Un amour impossible
Stephanie Branchu / Chaz Productions

Catherine Corsini adapte Christine Angot pour un film un peu trop classique, mais qui fait briller l’indispensable Virginie Efira.

Cinéaste des amours empêchés et de la féminité dans tous ses états, Catherine Corsini avait sans le savoir pris date avec Christine Angot dont elle adapte Un amour impossible, récit de la relation fusionnelle entre une mère et sa fille avec, planant au-dessus d’elles, l’ombre maléfique de l’amant et géniteur absent. Subtilement photographié par Jeanne Lapoirie, le film s’inscrit à première vue dans le genre “qualité française” avec sa reconstitution impeccable, sa voix off littéraire et son grand sujet. Raconté du point de vue de la maman, interprétée par une Virginie Efira tout en retenue, Un amour impossible est d’abord l’histoire classique d’une fille-mère dans la France conservatrice des années 50-60. Sans ostentation, Corsini salue le courage de ces femmes-courage qui durent composer avec le regard des autres et s’épanouir dans l’adversité. Puis, le film de se muer en chronique de la perversion à travers le personnage de l’amant/père dont le mépris de classe (envers celle qu’il a séduite et abandonnée à son sort) va se draper d’abjection.
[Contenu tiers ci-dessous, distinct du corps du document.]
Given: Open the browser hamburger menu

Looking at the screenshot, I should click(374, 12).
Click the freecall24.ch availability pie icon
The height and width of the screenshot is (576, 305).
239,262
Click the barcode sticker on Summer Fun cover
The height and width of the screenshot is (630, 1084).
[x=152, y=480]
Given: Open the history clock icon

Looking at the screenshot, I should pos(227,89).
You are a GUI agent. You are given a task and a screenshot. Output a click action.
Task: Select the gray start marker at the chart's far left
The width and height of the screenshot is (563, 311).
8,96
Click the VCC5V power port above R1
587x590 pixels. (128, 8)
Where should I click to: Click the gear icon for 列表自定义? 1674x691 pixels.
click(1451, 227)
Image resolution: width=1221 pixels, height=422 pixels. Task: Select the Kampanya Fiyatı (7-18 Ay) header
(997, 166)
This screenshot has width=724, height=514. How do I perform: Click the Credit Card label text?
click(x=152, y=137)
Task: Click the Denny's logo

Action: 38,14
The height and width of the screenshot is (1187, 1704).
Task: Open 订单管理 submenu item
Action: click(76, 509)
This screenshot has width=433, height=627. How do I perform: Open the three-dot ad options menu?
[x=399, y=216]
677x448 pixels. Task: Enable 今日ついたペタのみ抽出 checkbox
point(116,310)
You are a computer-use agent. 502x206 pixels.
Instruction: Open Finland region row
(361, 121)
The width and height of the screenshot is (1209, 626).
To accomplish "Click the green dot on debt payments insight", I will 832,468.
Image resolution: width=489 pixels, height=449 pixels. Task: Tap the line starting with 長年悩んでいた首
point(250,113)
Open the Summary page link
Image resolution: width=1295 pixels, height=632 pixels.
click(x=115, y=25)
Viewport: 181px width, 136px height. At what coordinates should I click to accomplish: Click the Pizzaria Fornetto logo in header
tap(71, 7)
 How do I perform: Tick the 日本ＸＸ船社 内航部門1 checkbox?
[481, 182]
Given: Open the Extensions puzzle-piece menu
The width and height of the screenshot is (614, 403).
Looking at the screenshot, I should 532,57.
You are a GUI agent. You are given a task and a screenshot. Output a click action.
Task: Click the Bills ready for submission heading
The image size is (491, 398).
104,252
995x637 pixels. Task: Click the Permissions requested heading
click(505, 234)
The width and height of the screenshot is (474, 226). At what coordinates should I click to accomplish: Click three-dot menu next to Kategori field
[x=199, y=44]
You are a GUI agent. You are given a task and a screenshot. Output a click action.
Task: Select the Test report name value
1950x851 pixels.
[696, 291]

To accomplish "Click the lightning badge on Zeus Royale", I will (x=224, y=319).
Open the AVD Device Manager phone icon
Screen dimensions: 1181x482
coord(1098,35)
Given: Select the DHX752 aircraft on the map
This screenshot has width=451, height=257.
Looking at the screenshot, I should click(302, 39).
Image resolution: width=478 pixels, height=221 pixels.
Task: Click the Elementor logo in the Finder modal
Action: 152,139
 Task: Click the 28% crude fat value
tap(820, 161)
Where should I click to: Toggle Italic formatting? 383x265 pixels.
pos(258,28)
Si Angot n’a jamais mâché ses mots, Corsini, elle, ne montre rien, laissant au spectateur le soin de reconstituer les scènes manquantes du drame intime vécu par la petite Chantal. La réalisatrice est cependant obligée de combler ce terrible hors-champ par un trop-plein d’explications littérales qui en atténue quelque peu la portée mais n’empêche pas le film de s’inscrire dans un effort nécessaire de résilience.